The families face fines of up to £2,500 or even three months in jail unless their children stop truanting, according to figures published yesterday. Jacqui Smith, the Schools minister, said many parents still needed to be "made to face up to their responsibilities".
A further 2,200 parents of persistent truants have been forced to sign "parenting contracts" to ensure that their child attends school. And 1,100 families have been issued with on-the-spot penalty notices of up to £100 since September after their child persistently skipped lessons.

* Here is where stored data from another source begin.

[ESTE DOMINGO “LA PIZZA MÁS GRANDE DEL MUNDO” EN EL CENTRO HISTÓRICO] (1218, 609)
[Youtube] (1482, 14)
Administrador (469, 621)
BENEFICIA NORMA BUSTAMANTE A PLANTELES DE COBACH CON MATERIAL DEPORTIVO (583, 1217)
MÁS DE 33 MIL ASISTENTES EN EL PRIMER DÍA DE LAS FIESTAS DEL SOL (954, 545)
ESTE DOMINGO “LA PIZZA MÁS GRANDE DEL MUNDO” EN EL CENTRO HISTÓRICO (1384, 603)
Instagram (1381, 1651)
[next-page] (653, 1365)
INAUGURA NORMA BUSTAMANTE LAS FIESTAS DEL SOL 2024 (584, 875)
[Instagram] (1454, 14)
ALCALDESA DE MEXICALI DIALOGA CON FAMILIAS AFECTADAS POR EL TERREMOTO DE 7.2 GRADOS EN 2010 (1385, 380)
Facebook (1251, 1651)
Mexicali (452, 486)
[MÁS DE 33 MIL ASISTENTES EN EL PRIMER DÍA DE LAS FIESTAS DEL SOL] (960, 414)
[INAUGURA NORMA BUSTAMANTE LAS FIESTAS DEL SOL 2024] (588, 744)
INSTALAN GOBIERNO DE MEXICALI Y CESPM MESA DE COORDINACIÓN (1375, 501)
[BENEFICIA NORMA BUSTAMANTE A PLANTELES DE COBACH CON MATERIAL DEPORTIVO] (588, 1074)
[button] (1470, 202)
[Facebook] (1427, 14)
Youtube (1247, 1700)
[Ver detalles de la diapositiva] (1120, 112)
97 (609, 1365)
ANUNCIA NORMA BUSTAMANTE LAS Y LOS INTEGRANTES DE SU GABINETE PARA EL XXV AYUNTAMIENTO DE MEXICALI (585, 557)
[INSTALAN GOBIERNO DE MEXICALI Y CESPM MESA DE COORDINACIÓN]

The clamp-down is part of the Government's Fast Track to Prosecution scheme, introduced in September.
Ms Smith said: "Fast Track shows that the possibility of swift prosecution backed up by targeted support for parents of persistent truants can focus minds and produce dramatic improvements in their children's attendance."
The figures come after a Government drive on truancy and disruptive behaviour in which Ruth Kelly, the Secretary of State for Education, promised a "zero tolerance" approach to bad behaviour.
Six per cent more students were excluded last year for bad behaviour - the highest level for five years, the data also revealed.
John Dunford, general secretary of the Secondary Heads Association, welcomed the figures' publication. "The increase in the number of exclusions should be taken as a sign that heads are tackling serious disciplinary issues with all the weapons at their disposal," he said.